Manganese triazacyclononane oxidation catalysts grafted under reaction conditions on solid cocatalytic supports

Manganese complexes of 1,4,7-trimethyl-1,4,7-triazacyclononane (tmtacn) are highly active and selective alkene oxidation catalysts with aqueous H(2)O(2). Here, carboxylic acid-functionalized SiO(2) simultaneously immobilizes and activates these complexes under oxidation reaction conditions. H(2)O(2) and the functionalized support are both necessary to transform the inactive (tmtacn)Mn(IV)(μ-O)(3)Mn(IV)(tmtacn)](2+) into the active, dicarboxylate-bridged (tmtacn)Mn(III)(μ-O)(μ-RCOO)(2)Mn(III)(tmtacn)](2+). This transformation is assigned on the basis of comparison of diffuse reflectance UV-visible spectra to known soluble models, assignment of oxidation state by Mn K-edge X-ray absorption near-edge spectroscopy, the dependence of rates on the acid/Mn ratios, and comparison of the surface structures derived from density functional theory with extended X-ray absorption fine structure. Productivity in cis-cyclooctene oxidation to epoxide and cis-diol with 2-10 equiv of solid cocatalytic supports is superior to that obtained with analogous soluble valeric acid cocatalysts, which require 1000-fold excess to reach similar levels at comparable times. Cyclooctene oxidation rates are near first order in H(2)O(2) and near zero order in all other species, including H(2)O. These observations are consistent with a mechanism of substrate oxidation following rate-limiting H(2)O(2) activation on the hydrated, supported complex. This general mechanism and the observed alkene oxidation activation energy of 38 ± 6 kJ/mol are comparable to H(2)O(2) activation by related soluble catalysts.
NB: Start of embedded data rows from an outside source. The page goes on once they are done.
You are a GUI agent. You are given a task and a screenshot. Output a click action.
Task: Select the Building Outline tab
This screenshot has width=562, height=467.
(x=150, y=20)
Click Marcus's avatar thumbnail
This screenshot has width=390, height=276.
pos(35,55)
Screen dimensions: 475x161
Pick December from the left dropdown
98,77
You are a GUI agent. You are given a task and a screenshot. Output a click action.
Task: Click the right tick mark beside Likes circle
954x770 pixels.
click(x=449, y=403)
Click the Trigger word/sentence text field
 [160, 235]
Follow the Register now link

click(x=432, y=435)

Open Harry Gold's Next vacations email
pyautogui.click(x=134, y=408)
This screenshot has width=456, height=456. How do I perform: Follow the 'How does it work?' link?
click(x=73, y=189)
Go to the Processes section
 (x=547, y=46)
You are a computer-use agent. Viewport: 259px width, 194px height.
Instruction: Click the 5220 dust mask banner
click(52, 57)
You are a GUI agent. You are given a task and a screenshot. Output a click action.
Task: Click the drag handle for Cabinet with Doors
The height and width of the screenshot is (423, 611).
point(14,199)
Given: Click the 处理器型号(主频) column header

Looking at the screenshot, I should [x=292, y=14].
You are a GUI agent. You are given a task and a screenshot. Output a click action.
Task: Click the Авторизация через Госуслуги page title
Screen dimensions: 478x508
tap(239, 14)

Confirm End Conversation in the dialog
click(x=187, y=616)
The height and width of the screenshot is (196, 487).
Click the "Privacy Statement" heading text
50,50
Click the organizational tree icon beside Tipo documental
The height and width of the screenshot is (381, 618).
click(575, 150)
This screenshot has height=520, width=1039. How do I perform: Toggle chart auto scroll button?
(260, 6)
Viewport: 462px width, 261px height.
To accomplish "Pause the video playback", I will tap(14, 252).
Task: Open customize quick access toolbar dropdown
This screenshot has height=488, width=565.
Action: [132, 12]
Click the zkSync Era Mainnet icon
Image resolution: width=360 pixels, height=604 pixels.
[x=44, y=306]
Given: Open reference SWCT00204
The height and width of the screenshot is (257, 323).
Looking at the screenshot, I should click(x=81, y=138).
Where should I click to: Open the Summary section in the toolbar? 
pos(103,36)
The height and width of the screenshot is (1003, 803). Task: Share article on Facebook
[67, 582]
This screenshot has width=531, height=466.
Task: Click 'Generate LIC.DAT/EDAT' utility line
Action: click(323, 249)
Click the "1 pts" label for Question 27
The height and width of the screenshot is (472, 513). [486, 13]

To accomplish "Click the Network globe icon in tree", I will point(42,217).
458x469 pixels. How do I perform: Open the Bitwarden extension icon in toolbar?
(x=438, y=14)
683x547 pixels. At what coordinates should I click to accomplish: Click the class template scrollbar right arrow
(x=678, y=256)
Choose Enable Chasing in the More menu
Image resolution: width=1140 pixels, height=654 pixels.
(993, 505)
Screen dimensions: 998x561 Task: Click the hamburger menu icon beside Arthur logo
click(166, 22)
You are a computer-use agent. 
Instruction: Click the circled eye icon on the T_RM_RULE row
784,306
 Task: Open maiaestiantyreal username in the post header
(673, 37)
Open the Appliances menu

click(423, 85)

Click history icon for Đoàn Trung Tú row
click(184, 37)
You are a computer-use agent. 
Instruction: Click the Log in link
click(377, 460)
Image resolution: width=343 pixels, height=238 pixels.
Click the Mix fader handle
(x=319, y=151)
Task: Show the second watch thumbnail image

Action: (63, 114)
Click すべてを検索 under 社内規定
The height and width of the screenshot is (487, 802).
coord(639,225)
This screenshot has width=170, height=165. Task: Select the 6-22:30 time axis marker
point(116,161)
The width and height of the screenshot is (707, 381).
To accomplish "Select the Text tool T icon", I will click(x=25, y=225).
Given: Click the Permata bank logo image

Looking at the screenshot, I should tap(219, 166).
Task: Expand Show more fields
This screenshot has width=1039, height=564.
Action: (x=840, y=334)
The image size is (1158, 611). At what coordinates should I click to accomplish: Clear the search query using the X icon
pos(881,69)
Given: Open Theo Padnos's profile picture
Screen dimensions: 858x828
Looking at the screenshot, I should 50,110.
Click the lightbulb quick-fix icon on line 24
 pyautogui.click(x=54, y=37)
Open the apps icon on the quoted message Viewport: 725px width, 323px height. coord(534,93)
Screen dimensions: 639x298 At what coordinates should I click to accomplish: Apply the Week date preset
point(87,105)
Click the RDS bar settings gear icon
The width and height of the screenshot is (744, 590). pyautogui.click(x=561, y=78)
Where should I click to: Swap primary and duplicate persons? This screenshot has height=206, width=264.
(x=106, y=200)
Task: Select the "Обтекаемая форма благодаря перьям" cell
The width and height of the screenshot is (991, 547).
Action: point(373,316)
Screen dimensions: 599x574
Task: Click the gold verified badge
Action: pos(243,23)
Undesired decomposition of H(2)O(2) is not a limiting factor for these solid catalysts, and as such, productivity remains high up to 25 °C and initial H(2)O(2) concentration of 0.5 M, increasing reactor throughput. These results show that immobilized carboxylic acids can be utilized and understood like traditional carboxylic acids to activate non-heme oxidation catalysts while enabling higher throughput and providing the separation and handling benefits of a solid catalyst.